#### PROBLEM STATEMENT:
In the records below, find the line containing "Rechercher search field" and the line containing "The height and width of the screenshot is (812, 1510)."; please repeat exactly the lines from one to the other, both included, and nothing more.

#### INFORMATION GIVEN:
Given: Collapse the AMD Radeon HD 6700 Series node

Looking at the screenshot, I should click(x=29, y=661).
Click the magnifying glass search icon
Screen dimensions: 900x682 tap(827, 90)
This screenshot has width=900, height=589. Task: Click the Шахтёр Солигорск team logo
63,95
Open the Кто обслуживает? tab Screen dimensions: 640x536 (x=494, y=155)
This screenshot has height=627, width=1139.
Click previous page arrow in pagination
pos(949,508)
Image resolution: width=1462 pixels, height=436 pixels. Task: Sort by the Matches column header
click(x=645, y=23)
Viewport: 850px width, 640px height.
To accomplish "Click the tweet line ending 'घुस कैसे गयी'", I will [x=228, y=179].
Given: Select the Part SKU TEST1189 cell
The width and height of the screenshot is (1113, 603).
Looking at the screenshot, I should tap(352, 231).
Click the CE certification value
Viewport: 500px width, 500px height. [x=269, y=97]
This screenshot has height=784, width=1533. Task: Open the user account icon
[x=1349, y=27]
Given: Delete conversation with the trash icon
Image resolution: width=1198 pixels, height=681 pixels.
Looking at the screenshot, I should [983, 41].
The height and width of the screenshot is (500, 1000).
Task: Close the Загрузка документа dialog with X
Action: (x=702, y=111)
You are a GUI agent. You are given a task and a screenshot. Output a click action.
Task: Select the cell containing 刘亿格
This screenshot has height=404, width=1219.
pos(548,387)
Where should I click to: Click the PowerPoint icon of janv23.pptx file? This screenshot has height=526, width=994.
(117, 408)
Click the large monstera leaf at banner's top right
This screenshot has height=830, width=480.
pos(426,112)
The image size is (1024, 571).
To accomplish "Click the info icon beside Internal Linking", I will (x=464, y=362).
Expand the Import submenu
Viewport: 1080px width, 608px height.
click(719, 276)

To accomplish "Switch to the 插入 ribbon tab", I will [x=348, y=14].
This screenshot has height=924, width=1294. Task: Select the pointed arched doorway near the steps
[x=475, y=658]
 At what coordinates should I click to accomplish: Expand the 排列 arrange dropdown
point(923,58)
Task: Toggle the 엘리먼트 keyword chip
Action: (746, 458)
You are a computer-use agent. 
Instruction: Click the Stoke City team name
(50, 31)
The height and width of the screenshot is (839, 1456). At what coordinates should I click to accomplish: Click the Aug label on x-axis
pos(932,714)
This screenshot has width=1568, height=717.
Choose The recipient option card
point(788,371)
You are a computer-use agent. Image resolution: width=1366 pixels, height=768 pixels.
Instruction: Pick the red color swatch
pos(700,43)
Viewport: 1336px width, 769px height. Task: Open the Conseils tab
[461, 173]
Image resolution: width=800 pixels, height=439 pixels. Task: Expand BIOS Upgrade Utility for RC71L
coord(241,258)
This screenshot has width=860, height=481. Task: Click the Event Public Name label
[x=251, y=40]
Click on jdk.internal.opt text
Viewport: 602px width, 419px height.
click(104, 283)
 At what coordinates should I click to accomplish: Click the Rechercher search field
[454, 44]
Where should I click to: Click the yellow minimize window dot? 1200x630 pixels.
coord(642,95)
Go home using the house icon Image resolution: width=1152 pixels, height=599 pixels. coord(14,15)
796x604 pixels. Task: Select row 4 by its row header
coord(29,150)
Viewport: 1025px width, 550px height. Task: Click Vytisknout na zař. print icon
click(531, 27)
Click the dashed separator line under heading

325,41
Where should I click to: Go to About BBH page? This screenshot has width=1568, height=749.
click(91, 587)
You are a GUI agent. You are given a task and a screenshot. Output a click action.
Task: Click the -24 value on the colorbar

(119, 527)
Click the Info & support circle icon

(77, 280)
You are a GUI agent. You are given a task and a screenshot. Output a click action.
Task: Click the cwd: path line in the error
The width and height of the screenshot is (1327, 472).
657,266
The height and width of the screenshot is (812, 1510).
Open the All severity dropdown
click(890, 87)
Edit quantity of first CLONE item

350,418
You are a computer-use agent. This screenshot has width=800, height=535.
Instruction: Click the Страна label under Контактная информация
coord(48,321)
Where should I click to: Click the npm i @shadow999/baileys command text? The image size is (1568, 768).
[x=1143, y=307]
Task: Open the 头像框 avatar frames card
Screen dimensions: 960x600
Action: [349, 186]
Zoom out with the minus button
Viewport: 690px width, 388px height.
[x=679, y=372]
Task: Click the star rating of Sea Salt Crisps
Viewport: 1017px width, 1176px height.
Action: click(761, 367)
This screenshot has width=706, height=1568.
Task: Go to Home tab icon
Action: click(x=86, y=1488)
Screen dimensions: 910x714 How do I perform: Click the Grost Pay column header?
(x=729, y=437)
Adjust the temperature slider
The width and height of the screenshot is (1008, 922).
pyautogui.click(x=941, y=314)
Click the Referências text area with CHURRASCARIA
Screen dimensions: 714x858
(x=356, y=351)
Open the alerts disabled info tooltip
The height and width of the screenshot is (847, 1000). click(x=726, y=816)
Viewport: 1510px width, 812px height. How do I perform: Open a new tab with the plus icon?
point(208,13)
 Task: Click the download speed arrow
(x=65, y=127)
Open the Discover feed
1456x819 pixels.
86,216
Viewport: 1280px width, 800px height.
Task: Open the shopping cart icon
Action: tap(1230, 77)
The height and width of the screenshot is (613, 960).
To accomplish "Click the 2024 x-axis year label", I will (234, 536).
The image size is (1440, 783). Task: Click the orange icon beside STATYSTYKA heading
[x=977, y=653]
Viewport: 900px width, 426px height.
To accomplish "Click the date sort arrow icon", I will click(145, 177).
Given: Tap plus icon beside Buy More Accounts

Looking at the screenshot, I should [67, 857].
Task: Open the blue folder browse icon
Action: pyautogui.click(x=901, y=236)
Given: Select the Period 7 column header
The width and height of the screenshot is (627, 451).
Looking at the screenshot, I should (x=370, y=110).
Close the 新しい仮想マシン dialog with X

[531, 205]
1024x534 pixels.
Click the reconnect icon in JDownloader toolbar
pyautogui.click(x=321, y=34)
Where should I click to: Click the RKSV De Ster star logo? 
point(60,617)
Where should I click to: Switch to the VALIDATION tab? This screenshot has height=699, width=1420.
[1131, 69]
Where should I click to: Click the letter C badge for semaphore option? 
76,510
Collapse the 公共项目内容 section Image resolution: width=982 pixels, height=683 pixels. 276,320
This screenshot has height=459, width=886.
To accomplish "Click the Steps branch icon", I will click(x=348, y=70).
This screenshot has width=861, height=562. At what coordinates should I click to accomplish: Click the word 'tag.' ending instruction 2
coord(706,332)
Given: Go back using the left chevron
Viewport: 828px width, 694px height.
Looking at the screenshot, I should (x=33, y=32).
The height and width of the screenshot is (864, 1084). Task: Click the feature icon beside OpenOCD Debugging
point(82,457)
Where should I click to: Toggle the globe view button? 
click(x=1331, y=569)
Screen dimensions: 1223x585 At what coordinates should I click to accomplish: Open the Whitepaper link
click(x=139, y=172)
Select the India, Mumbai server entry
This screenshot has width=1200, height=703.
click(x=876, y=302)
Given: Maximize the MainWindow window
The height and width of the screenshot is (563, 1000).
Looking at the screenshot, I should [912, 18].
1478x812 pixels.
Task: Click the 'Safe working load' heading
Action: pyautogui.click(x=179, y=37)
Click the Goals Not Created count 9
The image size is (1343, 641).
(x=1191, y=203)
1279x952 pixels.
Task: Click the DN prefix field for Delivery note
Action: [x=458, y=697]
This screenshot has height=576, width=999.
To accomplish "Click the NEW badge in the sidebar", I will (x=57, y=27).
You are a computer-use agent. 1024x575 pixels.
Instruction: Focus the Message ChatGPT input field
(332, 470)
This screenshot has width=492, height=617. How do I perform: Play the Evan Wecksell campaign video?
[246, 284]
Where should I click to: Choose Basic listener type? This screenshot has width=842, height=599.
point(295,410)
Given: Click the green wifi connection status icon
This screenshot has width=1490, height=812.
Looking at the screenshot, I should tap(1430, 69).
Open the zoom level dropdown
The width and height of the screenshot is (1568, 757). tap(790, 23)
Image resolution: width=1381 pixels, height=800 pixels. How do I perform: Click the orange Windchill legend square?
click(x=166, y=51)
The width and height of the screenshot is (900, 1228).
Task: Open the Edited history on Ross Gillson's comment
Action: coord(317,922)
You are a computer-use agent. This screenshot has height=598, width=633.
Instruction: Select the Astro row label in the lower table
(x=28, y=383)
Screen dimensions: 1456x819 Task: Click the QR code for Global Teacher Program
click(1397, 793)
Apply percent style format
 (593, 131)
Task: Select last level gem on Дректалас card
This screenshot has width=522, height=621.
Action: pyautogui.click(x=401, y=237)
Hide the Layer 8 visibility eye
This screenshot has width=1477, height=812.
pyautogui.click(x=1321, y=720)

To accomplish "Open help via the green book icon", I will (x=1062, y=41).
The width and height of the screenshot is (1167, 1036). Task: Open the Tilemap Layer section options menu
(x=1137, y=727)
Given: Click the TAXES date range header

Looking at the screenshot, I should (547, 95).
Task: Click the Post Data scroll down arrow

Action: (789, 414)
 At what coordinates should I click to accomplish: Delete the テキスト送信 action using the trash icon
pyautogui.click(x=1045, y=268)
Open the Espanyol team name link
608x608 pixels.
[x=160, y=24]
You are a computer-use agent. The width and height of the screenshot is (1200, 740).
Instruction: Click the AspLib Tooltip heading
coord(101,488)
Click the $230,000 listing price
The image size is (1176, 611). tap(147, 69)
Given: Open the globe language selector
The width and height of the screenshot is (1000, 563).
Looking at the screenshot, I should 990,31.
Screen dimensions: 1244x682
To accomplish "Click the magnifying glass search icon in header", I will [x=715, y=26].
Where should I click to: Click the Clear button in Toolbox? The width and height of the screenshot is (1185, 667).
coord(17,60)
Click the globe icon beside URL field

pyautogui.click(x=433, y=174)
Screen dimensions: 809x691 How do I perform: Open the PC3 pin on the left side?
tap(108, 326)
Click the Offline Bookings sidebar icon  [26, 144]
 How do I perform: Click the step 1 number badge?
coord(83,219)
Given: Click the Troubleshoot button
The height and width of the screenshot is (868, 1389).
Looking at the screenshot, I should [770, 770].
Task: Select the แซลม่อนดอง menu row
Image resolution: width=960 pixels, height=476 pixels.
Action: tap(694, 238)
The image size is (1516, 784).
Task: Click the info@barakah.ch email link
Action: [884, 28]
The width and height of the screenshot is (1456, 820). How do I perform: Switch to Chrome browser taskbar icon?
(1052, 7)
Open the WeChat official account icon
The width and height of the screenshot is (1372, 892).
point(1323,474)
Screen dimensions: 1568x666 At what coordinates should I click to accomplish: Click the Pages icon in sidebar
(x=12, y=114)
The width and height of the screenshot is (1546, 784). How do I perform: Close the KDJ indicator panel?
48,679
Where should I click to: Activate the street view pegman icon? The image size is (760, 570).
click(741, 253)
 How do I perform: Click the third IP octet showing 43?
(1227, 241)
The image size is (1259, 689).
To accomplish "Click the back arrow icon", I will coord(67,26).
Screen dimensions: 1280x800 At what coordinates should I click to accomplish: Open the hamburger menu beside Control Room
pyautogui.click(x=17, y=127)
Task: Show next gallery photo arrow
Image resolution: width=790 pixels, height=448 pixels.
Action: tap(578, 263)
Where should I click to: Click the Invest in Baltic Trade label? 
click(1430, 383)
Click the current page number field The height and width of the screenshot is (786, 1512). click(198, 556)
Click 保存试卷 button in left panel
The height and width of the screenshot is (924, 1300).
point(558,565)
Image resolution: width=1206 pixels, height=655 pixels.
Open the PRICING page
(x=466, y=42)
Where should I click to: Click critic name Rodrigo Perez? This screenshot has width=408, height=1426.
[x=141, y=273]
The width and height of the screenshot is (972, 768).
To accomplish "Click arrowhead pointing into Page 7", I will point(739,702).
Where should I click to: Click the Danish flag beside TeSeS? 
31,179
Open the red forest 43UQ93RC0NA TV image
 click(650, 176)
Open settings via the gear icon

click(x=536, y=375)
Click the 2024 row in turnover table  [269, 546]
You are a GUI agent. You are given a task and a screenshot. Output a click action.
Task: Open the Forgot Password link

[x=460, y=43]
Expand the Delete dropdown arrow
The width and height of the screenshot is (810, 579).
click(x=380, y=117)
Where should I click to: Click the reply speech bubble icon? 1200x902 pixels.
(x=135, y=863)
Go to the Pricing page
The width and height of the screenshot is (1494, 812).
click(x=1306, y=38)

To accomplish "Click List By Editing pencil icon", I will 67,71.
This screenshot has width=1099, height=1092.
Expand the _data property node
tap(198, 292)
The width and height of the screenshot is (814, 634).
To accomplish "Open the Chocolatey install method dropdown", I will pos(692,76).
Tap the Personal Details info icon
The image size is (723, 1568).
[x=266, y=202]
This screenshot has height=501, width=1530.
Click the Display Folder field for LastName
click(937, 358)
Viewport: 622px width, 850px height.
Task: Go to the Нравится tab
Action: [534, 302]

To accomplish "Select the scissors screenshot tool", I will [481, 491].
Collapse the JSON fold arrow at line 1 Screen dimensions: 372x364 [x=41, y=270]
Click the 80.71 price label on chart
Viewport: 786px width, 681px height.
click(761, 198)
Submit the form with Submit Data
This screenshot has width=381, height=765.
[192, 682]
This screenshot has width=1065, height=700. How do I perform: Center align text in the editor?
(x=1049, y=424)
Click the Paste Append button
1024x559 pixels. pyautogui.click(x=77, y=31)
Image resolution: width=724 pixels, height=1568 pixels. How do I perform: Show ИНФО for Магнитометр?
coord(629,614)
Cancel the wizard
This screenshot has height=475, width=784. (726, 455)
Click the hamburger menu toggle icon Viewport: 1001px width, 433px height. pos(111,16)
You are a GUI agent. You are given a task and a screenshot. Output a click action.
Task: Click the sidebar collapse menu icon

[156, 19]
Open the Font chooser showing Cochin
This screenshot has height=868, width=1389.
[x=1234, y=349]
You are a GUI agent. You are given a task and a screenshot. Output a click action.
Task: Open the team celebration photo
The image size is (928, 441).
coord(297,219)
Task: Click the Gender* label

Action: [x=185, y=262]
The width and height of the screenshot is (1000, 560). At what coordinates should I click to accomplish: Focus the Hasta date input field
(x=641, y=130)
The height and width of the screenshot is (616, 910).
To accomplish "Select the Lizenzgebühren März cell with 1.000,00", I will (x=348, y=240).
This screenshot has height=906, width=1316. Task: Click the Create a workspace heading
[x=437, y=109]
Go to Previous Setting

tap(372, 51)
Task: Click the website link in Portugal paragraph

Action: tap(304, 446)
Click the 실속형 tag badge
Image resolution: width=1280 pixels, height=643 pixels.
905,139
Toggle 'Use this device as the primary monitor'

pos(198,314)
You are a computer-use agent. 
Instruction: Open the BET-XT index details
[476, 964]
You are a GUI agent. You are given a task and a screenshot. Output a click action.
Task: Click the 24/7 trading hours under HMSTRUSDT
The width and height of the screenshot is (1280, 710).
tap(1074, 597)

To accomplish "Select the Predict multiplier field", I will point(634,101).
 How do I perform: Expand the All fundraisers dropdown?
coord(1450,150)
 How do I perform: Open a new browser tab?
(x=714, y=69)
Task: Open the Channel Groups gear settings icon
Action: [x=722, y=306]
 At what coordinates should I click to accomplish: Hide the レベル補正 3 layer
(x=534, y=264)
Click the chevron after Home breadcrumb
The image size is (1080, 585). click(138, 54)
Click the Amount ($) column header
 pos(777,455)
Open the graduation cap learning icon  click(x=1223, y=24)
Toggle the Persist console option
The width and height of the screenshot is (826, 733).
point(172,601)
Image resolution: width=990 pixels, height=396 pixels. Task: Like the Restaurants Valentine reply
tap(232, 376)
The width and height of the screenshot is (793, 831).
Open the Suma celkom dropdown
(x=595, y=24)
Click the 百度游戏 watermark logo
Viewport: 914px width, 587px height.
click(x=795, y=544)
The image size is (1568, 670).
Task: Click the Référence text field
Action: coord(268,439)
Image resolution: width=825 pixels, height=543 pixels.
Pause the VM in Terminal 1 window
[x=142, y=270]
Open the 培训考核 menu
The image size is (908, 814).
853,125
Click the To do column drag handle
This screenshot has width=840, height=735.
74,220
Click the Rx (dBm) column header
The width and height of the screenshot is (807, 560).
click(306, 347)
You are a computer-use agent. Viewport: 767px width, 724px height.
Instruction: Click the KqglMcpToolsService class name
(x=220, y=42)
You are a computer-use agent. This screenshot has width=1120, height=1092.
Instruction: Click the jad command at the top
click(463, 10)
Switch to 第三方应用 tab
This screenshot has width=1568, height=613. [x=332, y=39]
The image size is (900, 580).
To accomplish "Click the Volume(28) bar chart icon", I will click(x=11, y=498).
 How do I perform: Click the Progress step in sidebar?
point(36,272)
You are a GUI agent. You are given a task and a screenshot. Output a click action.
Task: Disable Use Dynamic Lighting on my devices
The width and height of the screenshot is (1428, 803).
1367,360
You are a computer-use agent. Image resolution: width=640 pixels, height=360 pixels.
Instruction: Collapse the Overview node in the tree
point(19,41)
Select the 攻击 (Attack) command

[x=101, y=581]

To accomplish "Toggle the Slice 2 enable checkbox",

#### RESULT FOR THIS EXERCISE:
 At what coordinates should I click to accomplish: Click the Rechercher search field
[454, 44]
Where should I click to: Click the yellow minimize window dot? 1200x630 pixels.
coord(642,95)
Go home using the house icon Image resolution: width=1152 pixels, height=599 pixels. coord(14,15)
796x604 pixels. Task: Select row 4 by its row header
coord(29,150)
Viewport: 1025px width, 550px height. Task: Click Vytisknout na zař. print icon
click(531, 27)
Click the dashed separator line under heading

325,41
Where should I click to: Go to About BBH page? This screenshot has width=1568, height=749.
click(91, 587)
You are a GUI agent. You are given a task and a screenshot. Output a click action.
Task: Click the -24 value on the colorbar

(119, 527)
Click the Info & support circle icon

(77, 280)
You are a GUI agent. You are given a task and a screenshot. Output a click action.
Task: Click the cwd: path line in the error
The width and height of the screenshot is (1327, 472).
657,266
The height and width of the screenshot is (812, 1510).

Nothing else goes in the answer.